Growth Lines
Two types of growth lines exist: annuli, and lines of arrested growth (LAGs). Histological examinations have revealed that annuli are composed of thin layers of avascular bone with parallel-aligned bone fibers. The growth line annuli are found compressed between broad vascularized regions of bone with randomly oriented fibrillar patterns, known as zones.
Lines of arrested growth, similar to annuli, are found between zones are avascular. They are, however, much thinner, and have relatively fewer bone fibers by volume.
Studies on extant vertebrates indicate that the vascularized zones form during moderate to rapid skeletogenesis, and that abrupt metabolic disruptions of bone formation can trigger growth line deposition.
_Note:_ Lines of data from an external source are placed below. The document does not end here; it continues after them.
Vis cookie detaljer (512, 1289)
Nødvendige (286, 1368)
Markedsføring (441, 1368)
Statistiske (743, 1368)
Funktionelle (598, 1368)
Both types of growth lines may be deposited in synchrony with endogenous biorhythms. For example, captive crocodilians exposed to constant temperature, diet, and photoperiod, still exhibit the periodic and cyclical skeletal growth banding of their wild counterparts. Consequently, it is assumed that many paleontologists that the growth lines of dinosaurs reflect annual rhythms, and that they may be used to determine individual ages. However, in the large and long bones of many dinosaurian taxa, resorption of internal and external bone proceeds even as new cortical bone continues to be deposited, so that growth lines deposited early in development may need to be inferred.